Data records:
- Opening Delimiter -

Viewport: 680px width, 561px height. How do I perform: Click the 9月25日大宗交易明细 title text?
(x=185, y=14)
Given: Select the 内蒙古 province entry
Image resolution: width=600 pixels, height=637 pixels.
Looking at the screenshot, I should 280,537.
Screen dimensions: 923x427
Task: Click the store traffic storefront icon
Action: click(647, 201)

- Closing Delimiter -
- Opening Delimiter -

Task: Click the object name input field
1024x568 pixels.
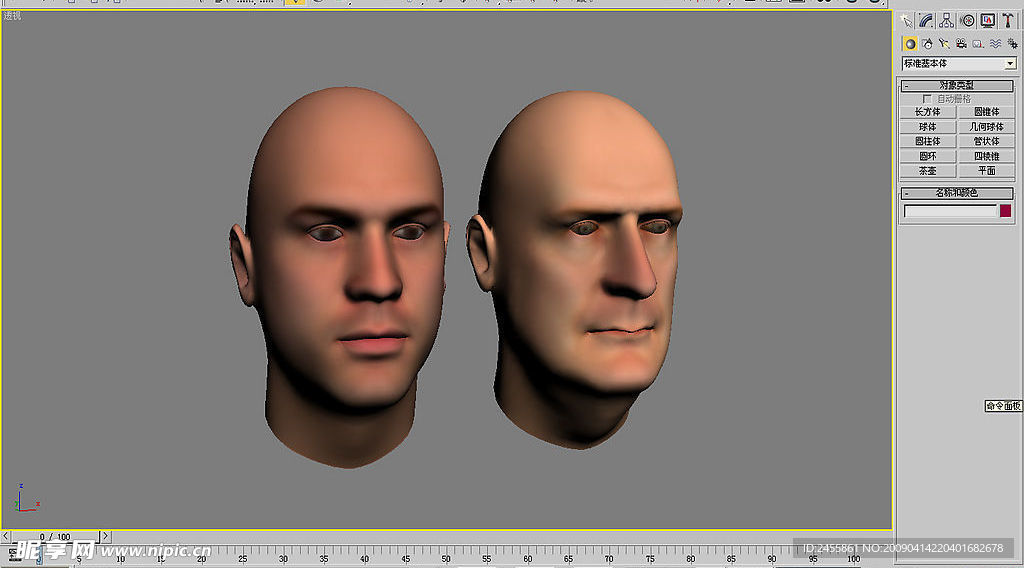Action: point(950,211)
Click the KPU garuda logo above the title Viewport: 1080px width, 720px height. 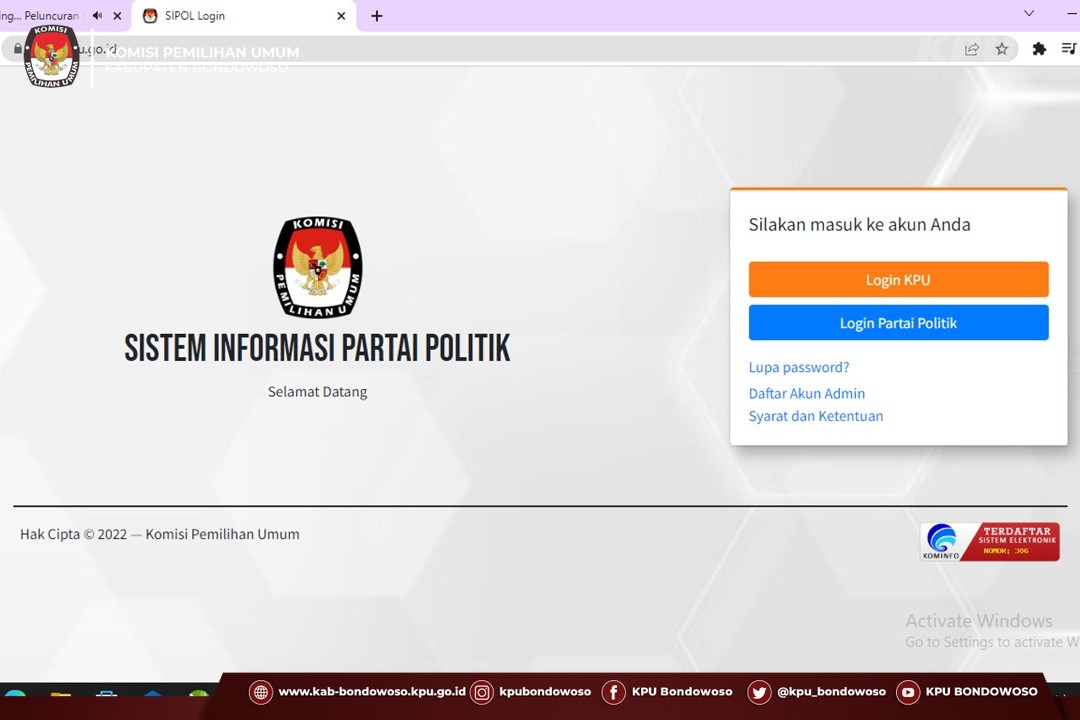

- Closing Delimiter -

Return exactly the part of the listing above that opens with the line containing "Task: Click the object name input field" and closes with the line containing "Click the KPU". Pictures stay out.

Task response:
Task: Click the object name input field
1024x568 pixels.
Action: point(950,211)
Click the KPU garuda logo above the title Viewport: 1080px width, 720px height. 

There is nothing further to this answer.